A new report says Minnesota has the second-lowest rate of senior hunger in the nation.
The report found that 8.6 percent of Minnesota seniors faced the threat of hunger in 2011, compared to the national average of 15 percent.
Minnesota seniors have several characteristics that reduce the chances they'll be unable to afford enough food, said James Ziliak, economics professor at the University of Kentucky and co-author of the study.
"On average, seniors in Minnesota tend to have higher incomes. They're more likely to be married. They're more likely to be white. They're more likely to have higher education," Ziliak said. "These factors all add up to reducing the risk of food insecurity among older Americans in the state of Minnesota."
Only Virginia had a lower rate of senior hunger than Minnesota.

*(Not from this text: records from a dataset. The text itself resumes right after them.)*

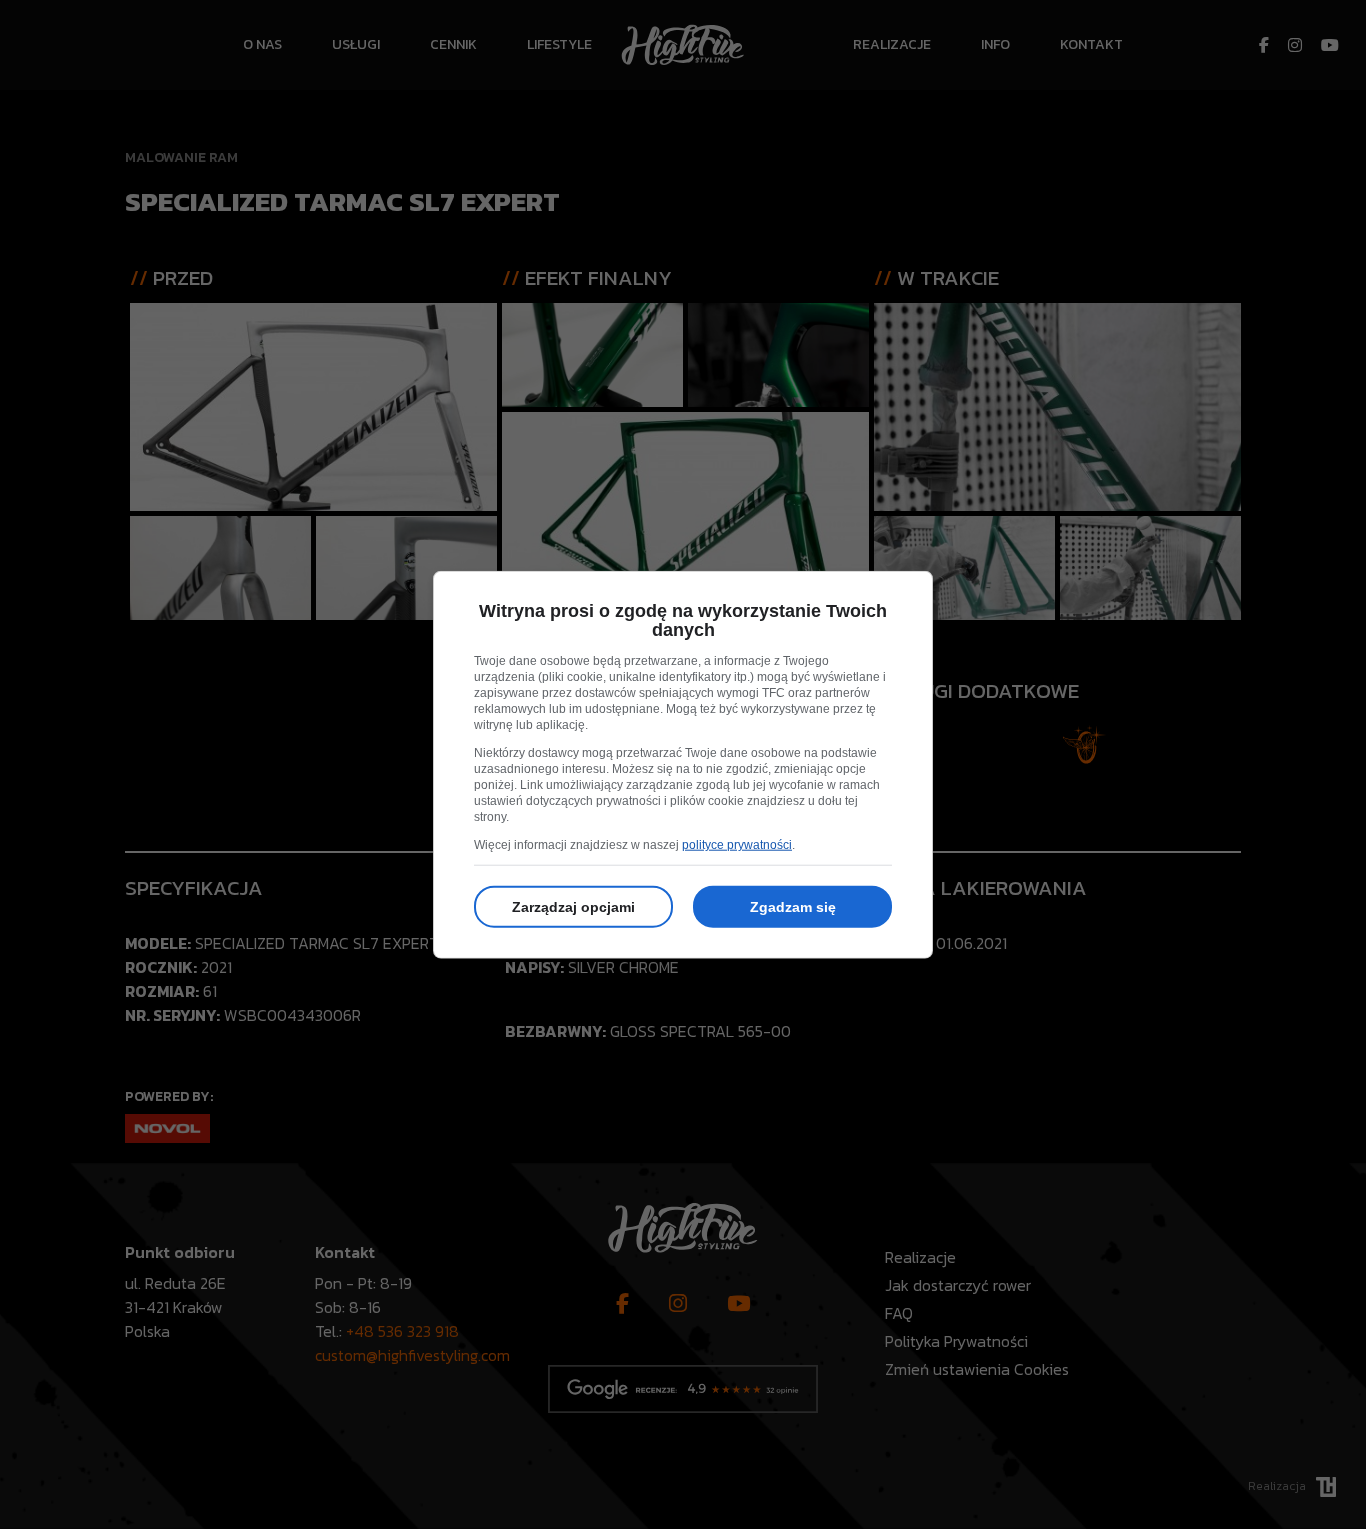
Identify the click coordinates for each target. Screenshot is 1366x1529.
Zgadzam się (793, 907)
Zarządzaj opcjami (573, 907)
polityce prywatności (737, 845)
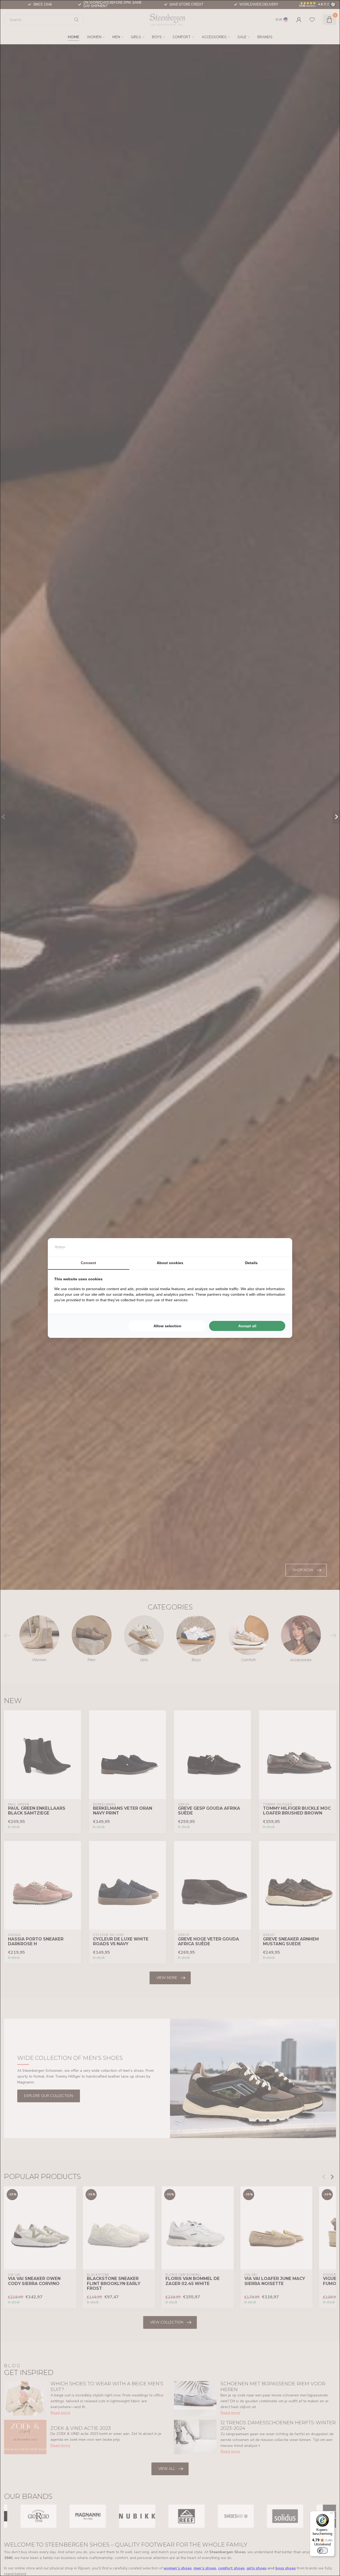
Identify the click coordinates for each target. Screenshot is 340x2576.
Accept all (247, 1326)
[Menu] (331, 2514)
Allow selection (167, 1326)
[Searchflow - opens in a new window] (279, 1247)
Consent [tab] (88, 1263)
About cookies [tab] (170, 1263)
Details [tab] (251, 1263)
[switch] (322, 2550)
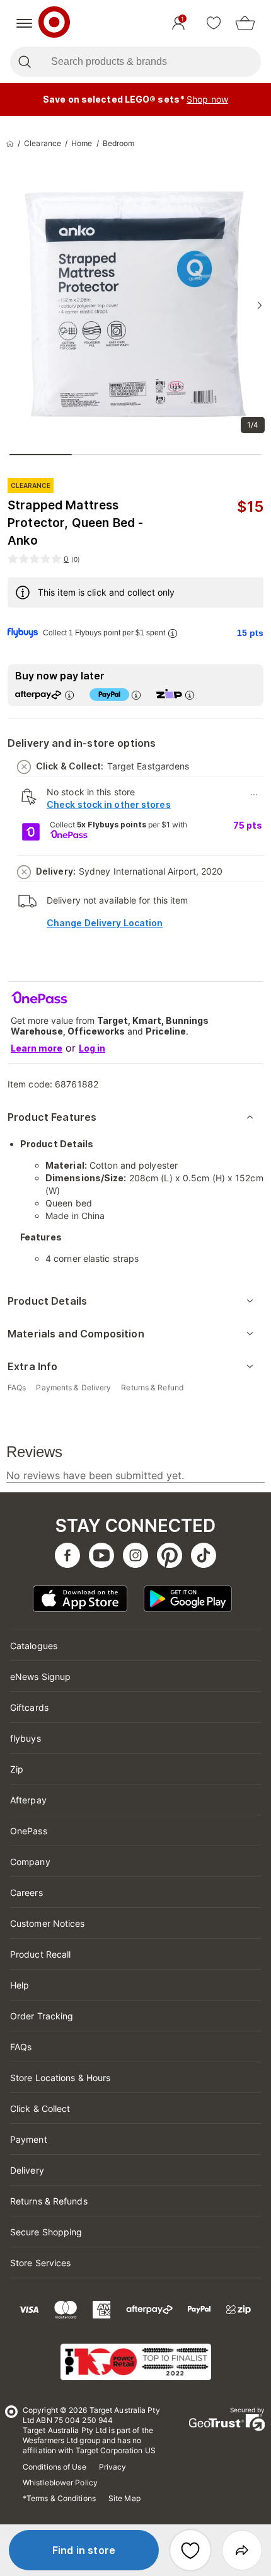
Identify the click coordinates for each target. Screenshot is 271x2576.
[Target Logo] (54, 23)
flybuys (25, 1738)
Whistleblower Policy (60, 2482)
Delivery (27, 2170)
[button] (84, 2550)
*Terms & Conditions (59, 2498)
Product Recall (40, 1954)
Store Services (40, 2262)
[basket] (245, 23)
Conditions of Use (54, 2466)
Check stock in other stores (109, 804)
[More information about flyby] (173, 633)
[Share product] (242, 2550)
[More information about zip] (190, 695)
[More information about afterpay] (69, 695)
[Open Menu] (24, 23)
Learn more (36, 1048)
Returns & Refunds (49, 2201)
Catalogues (33, 1645)
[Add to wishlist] (190, 2550)
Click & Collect (40, 2108)
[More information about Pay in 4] (136, 695)
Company (30, 1861)
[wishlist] (213, 23)
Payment (28, 2139)
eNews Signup (40, 1676)
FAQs (21, 2046)
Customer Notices (47, 1923)
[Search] (24, 62)
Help (19, 1985)
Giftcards (29, 1707)
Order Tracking (41, 2016)
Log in (92, 1048)
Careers (26, 1892)
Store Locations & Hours (60, 2077)
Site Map (124, 2498)
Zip (16, 1769)
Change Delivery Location (105, 922)
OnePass (28, 1830)
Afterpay (28, 1800)
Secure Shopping (46, 2232)
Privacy (113, 2466)
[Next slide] (259, 305)
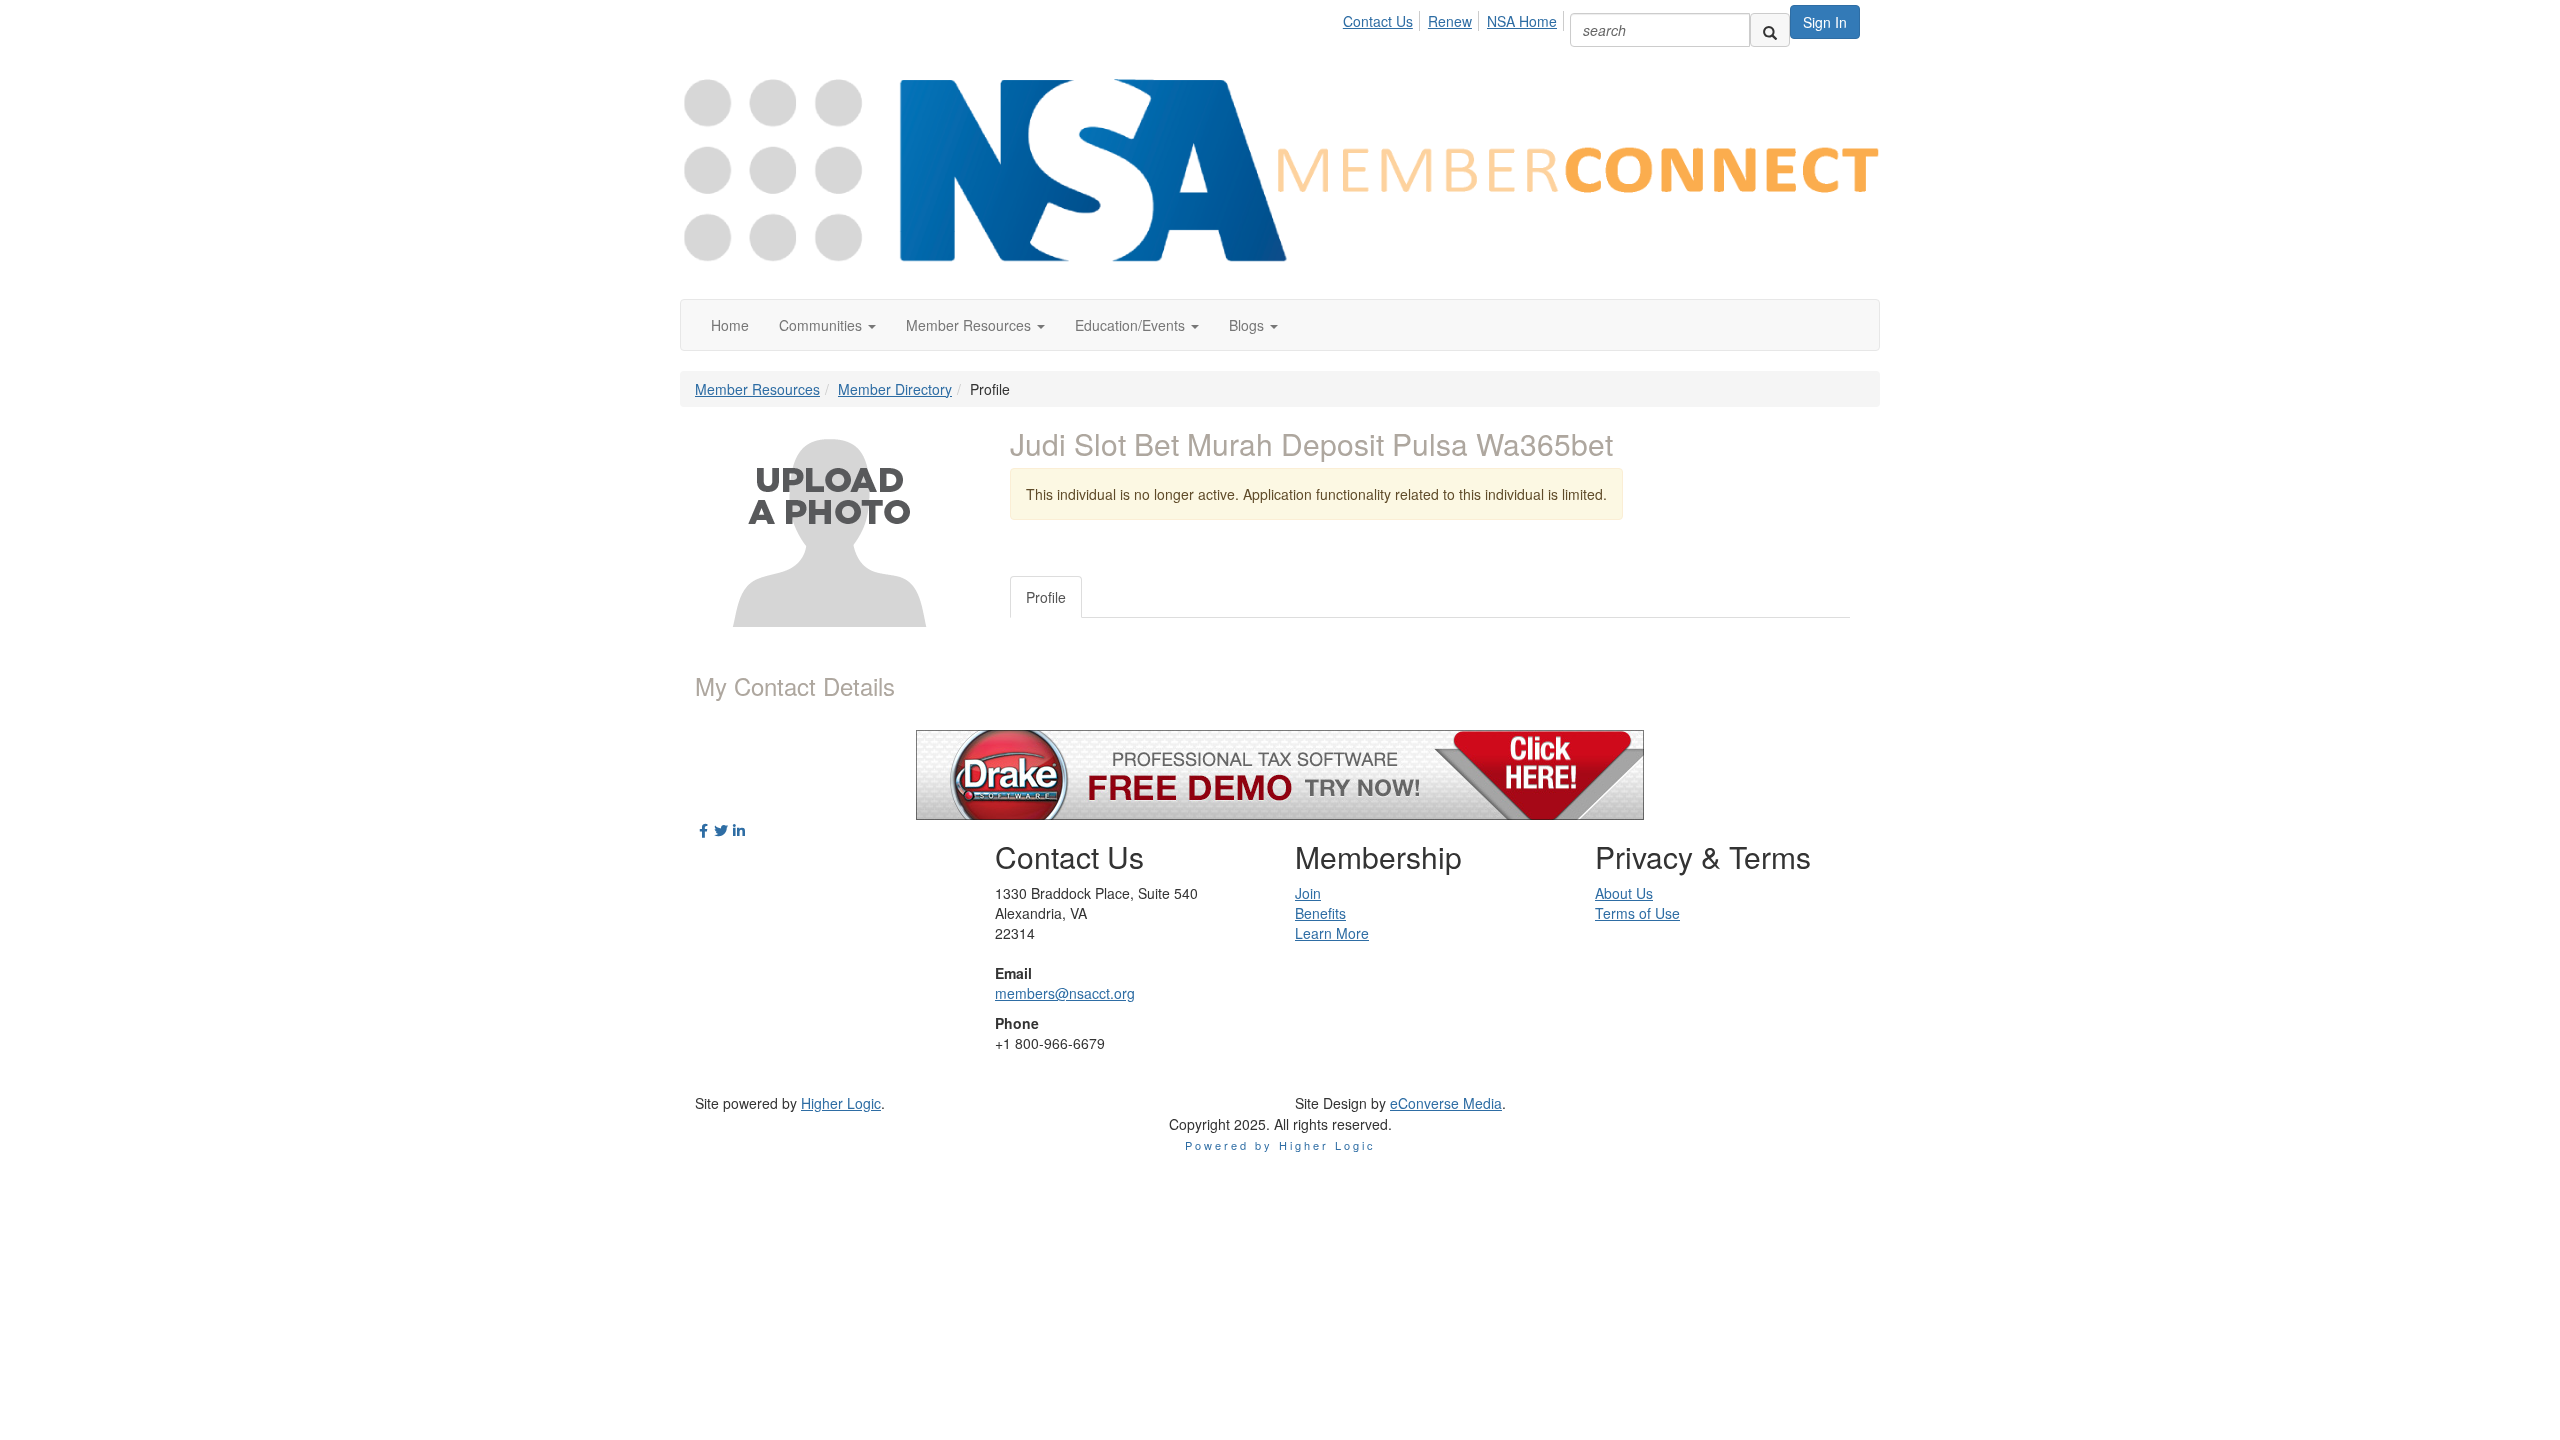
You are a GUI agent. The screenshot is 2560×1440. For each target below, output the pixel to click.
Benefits (1320, 913)
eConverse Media (1446, 1103)
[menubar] (1455, 18)
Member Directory (895, 389)
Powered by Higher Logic (1280, 1145)
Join (1308, 893)
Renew (1450, 21)
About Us (1624, 893)
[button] (827, 325)
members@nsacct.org (1065, 993)
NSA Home (1522, 21)
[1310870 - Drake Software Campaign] (1280, 773)
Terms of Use (1637, 913)
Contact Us (1378, 21)
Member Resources (757, 389)
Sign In (1825, 22)
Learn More (1332, 933)
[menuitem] (1383, 18)
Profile (1046, 597)
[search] (1770, 30)
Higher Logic (841, 1103)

Seniors living in the south and southwest parts of the country were most likely to have trouble affording enough food.
But the number of Minnesota seniors who struggle with hunger is still worrisome, Ziliak said.
"While Minnesota can be pleased that it's much better than the average state in the nation, I don't think it's a real cause for celebration, given that the actual rate itself is still pretty sizable."
Those seniors who face the threat of hunger are more likely to experience health problems including diabetes and heart attacks, Ziliak said.
The report was funded by the National Foundation to End Senior Hunger.